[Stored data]
###

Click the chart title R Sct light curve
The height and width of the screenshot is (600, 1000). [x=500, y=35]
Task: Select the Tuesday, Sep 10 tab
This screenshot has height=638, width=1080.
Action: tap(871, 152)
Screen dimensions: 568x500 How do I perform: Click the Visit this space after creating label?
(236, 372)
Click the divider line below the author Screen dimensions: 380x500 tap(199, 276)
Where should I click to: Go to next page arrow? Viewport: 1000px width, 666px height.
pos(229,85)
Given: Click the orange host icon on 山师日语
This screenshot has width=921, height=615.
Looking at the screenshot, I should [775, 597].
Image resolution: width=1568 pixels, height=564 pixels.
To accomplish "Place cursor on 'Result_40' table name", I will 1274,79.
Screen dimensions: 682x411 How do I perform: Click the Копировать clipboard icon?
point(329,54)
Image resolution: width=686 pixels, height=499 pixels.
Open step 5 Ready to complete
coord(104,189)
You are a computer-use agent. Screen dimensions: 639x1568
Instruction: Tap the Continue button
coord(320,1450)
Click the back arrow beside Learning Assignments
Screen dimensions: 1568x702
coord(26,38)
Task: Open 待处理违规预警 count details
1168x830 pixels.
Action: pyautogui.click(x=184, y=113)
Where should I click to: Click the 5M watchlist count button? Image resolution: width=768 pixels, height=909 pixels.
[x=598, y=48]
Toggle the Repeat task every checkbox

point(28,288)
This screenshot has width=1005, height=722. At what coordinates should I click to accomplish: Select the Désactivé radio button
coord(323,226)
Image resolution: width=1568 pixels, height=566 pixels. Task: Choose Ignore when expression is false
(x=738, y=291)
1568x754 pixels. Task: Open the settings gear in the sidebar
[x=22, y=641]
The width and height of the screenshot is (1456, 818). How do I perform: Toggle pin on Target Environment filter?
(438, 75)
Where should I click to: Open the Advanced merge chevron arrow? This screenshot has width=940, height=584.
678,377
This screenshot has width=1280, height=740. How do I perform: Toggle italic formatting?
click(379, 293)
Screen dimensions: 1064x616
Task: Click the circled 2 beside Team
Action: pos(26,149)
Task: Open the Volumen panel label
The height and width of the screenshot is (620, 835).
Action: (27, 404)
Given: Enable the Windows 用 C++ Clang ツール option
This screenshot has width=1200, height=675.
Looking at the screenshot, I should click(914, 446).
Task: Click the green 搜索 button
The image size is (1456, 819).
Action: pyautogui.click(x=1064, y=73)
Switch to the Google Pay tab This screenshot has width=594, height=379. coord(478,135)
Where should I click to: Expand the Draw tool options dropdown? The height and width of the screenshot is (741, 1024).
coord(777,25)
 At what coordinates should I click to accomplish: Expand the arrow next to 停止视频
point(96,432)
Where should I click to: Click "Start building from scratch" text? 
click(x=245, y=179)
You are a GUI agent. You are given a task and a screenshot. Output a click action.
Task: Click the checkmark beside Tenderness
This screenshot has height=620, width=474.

###

[DESCRIPTION OF THE TASK]: What lines above mention "agent"? Copy each one.

[RESPONSE TO THE TASK]:
You are a computer-use agent. Screen dimensions: 639x1568
You are a GUI agent. You are given a task and a screenshot. Output a click action.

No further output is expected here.